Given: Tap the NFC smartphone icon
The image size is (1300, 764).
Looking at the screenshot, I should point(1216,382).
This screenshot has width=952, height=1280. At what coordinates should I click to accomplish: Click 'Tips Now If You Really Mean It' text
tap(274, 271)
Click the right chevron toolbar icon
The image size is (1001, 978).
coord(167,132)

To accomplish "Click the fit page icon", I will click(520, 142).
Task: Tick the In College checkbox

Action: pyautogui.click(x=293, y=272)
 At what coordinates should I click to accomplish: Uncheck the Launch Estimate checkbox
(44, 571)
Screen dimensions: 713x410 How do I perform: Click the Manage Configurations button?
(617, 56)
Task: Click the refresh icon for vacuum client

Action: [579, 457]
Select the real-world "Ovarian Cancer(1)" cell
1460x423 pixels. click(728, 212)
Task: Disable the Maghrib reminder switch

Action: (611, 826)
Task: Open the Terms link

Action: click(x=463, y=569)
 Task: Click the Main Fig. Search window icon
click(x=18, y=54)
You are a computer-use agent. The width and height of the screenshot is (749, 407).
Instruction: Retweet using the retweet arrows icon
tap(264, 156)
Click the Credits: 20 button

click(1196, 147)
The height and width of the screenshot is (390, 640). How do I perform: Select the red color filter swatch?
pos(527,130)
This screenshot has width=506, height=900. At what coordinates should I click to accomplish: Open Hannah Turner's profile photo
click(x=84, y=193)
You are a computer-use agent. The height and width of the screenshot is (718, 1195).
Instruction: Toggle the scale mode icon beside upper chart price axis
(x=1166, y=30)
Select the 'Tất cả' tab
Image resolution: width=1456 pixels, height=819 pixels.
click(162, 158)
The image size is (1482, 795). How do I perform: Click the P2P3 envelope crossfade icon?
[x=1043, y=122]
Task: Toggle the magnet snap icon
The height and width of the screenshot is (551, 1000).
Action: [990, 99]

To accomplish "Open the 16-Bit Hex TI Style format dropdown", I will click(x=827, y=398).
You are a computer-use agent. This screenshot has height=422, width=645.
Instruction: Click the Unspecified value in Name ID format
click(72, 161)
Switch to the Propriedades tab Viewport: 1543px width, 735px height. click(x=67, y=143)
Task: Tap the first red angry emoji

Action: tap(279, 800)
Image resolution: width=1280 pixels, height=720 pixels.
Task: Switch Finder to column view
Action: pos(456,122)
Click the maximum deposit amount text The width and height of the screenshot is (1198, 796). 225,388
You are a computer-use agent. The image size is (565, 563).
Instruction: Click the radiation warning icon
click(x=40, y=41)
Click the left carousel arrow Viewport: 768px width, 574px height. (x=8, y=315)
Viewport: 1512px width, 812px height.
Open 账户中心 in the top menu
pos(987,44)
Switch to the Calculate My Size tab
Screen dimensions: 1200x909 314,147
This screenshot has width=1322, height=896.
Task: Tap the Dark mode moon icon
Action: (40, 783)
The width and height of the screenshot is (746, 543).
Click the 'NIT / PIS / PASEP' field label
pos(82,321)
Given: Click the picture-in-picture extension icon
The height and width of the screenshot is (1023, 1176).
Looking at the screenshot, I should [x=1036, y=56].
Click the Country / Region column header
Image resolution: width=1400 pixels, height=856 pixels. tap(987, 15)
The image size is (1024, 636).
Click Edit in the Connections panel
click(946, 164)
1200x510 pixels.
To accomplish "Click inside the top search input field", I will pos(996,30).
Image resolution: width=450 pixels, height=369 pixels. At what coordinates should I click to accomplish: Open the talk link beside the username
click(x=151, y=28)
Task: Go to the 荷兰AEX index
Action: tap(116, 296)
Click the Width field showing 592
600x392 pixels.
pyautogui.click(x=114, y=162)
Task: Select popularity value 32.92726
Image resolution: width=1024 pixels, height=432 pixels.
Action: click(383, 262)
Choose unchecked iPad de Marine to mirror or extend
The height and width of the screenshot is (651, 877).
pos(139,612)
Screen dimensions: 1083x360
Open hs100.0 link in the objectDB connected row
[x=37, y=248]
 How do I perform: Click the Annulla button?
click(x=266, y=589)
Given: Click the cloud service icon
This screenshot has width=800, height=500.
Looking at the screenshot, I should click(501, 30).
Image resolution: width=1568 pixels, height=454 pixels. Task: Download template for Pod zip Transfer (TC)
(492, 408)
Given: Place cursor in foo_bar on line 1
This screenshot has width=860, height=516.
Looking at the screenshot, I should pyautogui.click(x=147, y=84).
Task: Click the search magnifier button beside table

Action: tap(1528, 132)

▶ What you are asked to do: Each line in the records above with "will" must be returned.

▶ Exercise answer:
To accomplish "Click the fit page icon", I will click(520, 142).
To accomplish "Open the 16-Bit Hex TI Style format dropdown", I will click(x=827, y=398).
To accomplish "Click inside the top search input field", I will pos(996,30).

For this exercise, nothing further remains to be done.